# Task details
Look through the records and copy each line that has "Switch" in it.

━━━━━ Given records ━━━━━

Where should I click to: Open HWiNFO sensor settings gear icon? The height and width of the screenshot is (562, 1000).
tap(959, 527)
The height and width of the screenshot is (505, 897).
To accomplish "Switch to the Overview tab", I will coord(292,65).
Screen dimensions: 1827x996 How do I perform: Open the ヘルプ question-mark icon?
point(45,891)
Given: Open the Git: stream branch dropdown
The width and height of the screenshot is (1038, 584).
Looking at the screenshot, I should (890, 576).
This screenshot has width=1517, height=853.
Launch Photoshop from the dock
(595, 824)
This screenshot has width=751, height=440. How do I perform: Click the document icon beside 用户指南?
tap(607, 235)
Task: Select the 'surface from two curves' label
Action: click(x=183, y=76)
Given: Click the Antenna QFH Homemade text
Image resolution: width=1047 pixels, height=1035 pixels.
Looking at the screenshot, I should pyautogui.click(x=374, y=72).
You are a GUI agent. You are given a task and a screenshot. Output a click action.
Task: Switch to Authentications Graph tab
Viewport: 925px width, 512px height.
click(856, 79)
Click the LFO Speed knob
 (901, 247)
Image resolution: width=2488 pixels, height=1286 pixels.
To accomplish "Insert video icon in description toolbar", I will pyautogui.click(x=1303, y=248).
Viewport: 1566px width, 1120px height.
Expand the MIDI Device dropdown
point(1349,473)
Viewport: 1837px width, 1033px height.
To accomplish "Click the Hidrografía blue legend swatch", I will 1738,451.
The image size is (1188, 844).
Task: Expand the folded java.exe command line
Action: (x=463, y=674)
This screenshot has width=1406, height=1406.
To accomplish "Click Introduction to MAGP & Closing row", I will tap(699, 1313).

━━━━━

# Response to this task
To accomplish "Switch to the Overview tab", I will coord(292,65).
Task: Switch to Authentications Graph tab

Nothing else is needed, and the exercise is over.